Are people around you “under the weather” lately? The damp and humid environment creates a breeding ground for bacteria and viruses, leading to an increase in common illnesses like colds and flu. Insufficient calorie intake during monsoons can weaken our immunity and make us prone to infections, fevers and other ailments. Contrary to popular belief, Rujuta says, “Your taste buds are not against your weight loss plans. They are simply against your plan to lose your immunity and to guard you against a possible crash of your immune system.”
However, celebrity nutritionist Rujuta Diwekar in her audiobook, ‘Eating in The Age of Dieting’ on Audible, elaborates on how maintaining good health during the monsoon is easier than we think. Here are 5 foods that Rujuta recommends everyone must consume to optimise their health and immunity during this wonderful season!
With monsoon comes the desire to sit by the window sipping a hot cup of chai. This is why Rujuta suggests three easy tips to make that hot cup of tea not only calming but also healthy for the body. She recommends the following:
● Add ginger and tulsi for digestion and immunity
● Add lemongrass to prevent bloating and congestion
● Add black pepper or cinnamon to improve insulin sensitivity
Sharing insight on consuming locally grown vegetables, Rujuta shares, “The soil during the rains is not suitable for growing green leafy vegetables, and therefore we shift to creepers like dudhi (bottle gourd), pumpkin, karela (bitter gourd), gilka (ridge gourd) and root vegetables like sweet potato, suran (elephant foot yam) and konfal (purple yam). The exception to this rule is the wild and uncultivated greens that shoot up during the season - ambadi (roselle plant), shevla (dragon stalk yam), lingri (fiddlehead fern), to name a few…It's very important for your gut bacterial diversity and acts as a booster shot for immunity.”

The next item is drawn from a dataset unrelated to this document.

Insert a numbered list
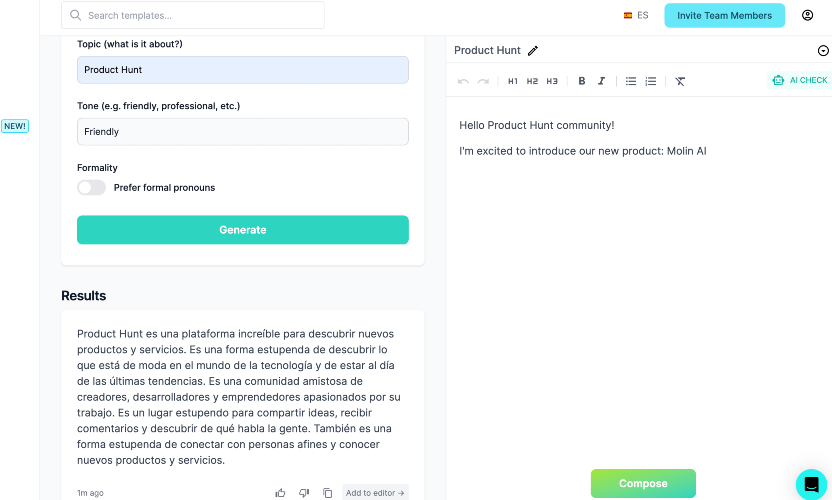651,81
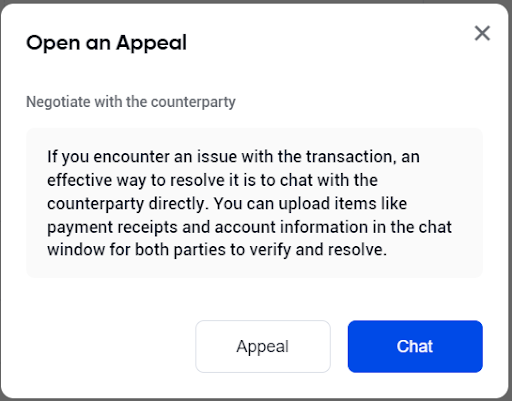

When it comes to monsoons, Rujuta strongly recommends Nachini - “You can eat it as porridge, bhakhri or even a papad.” Additionally, she urges everyone to avoid multigrain breads, attas, and biscuits and suggests seasonal substitutes for them. “The season also comes with festivals and special months like Shravan, where the focus shifts to eating smaller millets like Rajgira, Samo, Kuttu, Mandua, etc. Again, have them in traditional preps and in combination with dahi, makhan, etc, to ensure optimum assimilation.”
Rujuta Diwekar sheds light on a fascinating tradition: during monsoons, Indians historically substituted meat and fish with carefully dried and stored pulses from the summer months. These became a source of protein, vitamins, minerals, and even fibre during the season. “The best ones turn into usals, the next grains to dals, the one after that to vadis that can be cooked as sabzi and is often a mix of many pulses and papads. You must incorporate two important pulses in your meals this season: kulith (horsegram), and alsane (Goa beans), great for skin and hair.”
As the monsoon rains bring their earthy petrichor scent, cravings for comforting foods naturally arise. Talking about the season’s speciality, ‘deep-fried bhajiyas’, she advises, “Use filtered groundnut, mustard or coconut oils, and don't reuse the oil for cooking afterward. Without essential fats in the diet, vitamin D cannot be assimilated. Essential fats also help in regulating blood sugar. So apart from being tasty, deep-fried pakoras are healthy too, and for everyone, heart patients, obese and diabetics included, eat them without fear and with the confidence that you know when to stop eating.”